Но меня он не взял, и я не знаю, почему. Наверняка, я был достаточно храбрым. Я никогда не уклонялся от опасности – даже когда тело мое уже было разрушено. Думаю, я остался в живых потому, что наши командиры были очень умны; полагаю, я остался в живых оттого, что Смерть любит итальянцев. Он подговаривал их выдвигаться на позиции и располагать их в ряд в тех точках, где мы были наиболее сильны, и мы косили их, как пшеницу. А наши генералы заставляли нас обходить их с флангов, переигрывать в маневре, ставить засады, исчезать и появляться. Наши генералы создавали трудности для Смерти, и поэтому вместо того, чтобы поразить меня пулями, он за несколько месяцев сгноил мое тело настолько, что другим отпустил бы на это лет шестьдесят. Холод, грязь, паразиты, голод, горе, страх, бураны с льдинками острее стекла, дождь, такой плотный, что в нем могут плавать рыбы, – все это не имеет смысла объяснять, потому что гражданский даже представить этого не сможет.

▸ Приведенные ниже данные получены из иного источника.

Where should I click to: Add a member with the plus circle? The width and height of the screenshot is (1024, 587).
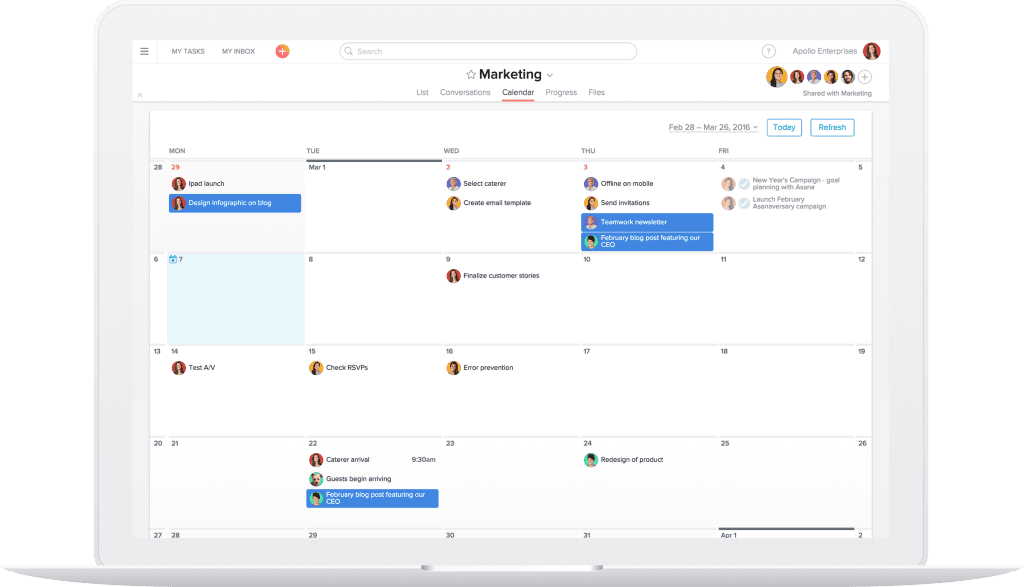pyautogui.click(x=865, y=77)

Знаете, что меня поддерживало? Пелагия и ощущение красоты. Пелагия означала для меня дом. Понимаете, я сражался не за Грецию, я сражался за дом. Я преодолевал всё это, думая о том, что смогу вернуться. К несчастью, моя мечта о Пелагии была лучше самой Пелагии. Я ведь вижу и слышу, что ей противен ее вернувшийся герой, и еще до того, как ушел, я понимал, что недостаточно хорош для нее. Это значит, если она и любит меня, то снисходит, совершает жертву, и это невыносимо, потому что заставляет меня ее ненавидеть, а себя презирать. Я снова уйду, когда поправлюсь, чтобы вновь обладать мечтой о Пелагии и любить ее без горечи, как я любил ее в тех горах, когда воевал за нее и за мысль о доме, и когда вернусь, я буду другим, я буду новым, потому что на этот раз точно удостоверюсь, что совершил что-то настолько великое, что даже королева будет умолять меня взять ее в невесты. Не знаю, что это будет, но это должны быть слава и одно из чудес света – они окутают меня, роскошные и великолепные, как сокровища святого.

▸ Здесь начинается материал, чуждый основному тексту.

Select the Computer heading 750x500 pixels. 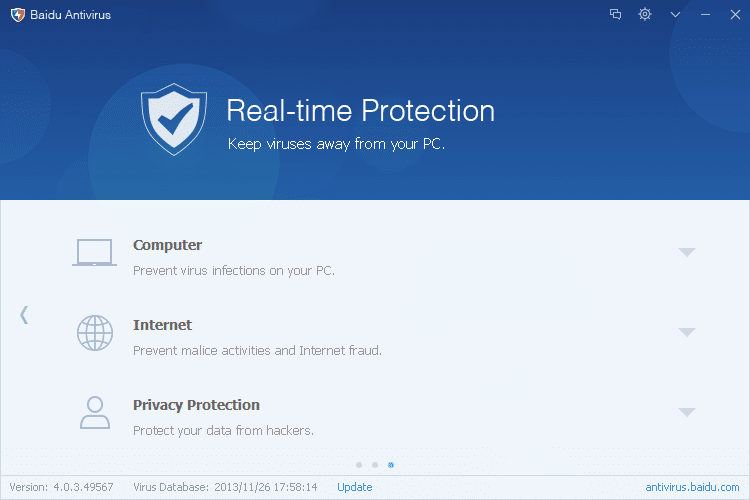pyautogui.click(x=167, y=245)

Я должен снова уйти и потому, что самое главное: мне нельзя было идти домой. Я пошел, оттого что выпала возможность, потому что пойти домой – это как ледяная вода после проведенного в море дня, в августе, без единого ветерка. Мне нужно было окунуться в шелест олив, звяканье козьих колокольцев, стрекот сверчков, вкус ромолы, запах соли. Мне нужно было набраться сил, постоять босиком на земле, откуда я произошел, только и всего.
Дело в том, что мою часть немцы уничтожили у горы Олимп. Уцелел я один, и когда сидел там среди тел моих друзей, мне было видение Пелагии. Говорят, это недоедание и сильное напряжение вызывают подобные вещи, но для меня все было так, будто она стоит передо мной и улыбается. Если бы она не сделала этого, я бы отправился в другую часть и воевал бы с немцами до самых Фермопил, но тут я вдруг понял, что мне нужно добраться до дома, хоть я и не знал, куда идти. Я поискал среди убитых и нашел ботинки получше, подошвы у них отставали, но они были лучше моих. Я надел их и пошел на юго-запад.

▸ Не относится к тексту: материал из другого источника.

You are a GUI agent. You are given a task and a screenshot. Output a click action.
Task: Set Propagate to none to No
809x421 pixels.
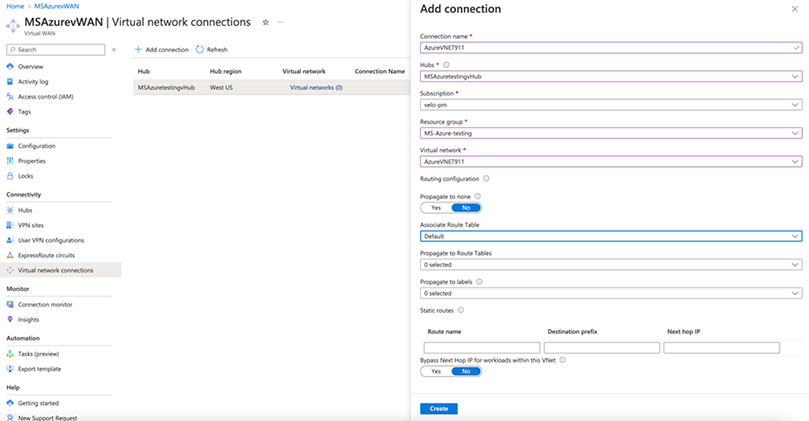(465, 208)
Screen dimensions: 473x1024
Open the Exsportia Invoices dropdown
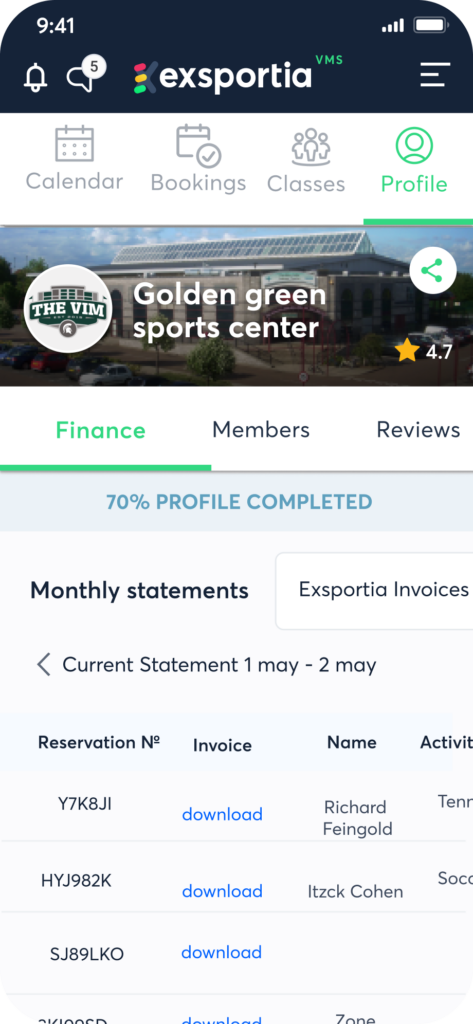(374, 590)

Каждый вечер я замечал, где садится солнце, а утром – где оно встает. Я делил полукруг, выбирал ориентир и шел. В полдень я сверялся, что иду слева от солнца. На дороге царил хаос отступления – подыхающие ослы, брошенные машины, ранцы и оружие, жертвы пикирующих бомбардировщиков; и так я шел через страну по бескрайним диким просторам, из которых, я знаю теперь, состоит большая часть Греции. Вначале встречались колючие заросли и карликовые деревья с уже лопавшимися почками, но где-то за Элассоном начался подъем, и там – безлюдная, заросшая соснами глушь, теснины, водопады, ущелья. Край ястребов и летучих мышей. Там были топи, полные торфянистой воды, и дикие цветы, горные склоны, скользкие от сланца и щебня, и козьи тропы, вдруг необъяснимо обрывавшиеся на краю пропасти. Ботинки, что я взял, развалились, и вот тогда я намотал на ноги бинты. По ночам, когда я мерз в пещерах, Пелагия лежала рядом со мной, а утром шла передо мной на юг. Я видел, как у нее на бедрах колышутся юбки, я видел, как она наклоняется, чтобы сорвать цветок, а когда я падал, она улыбалась и поджидала меня.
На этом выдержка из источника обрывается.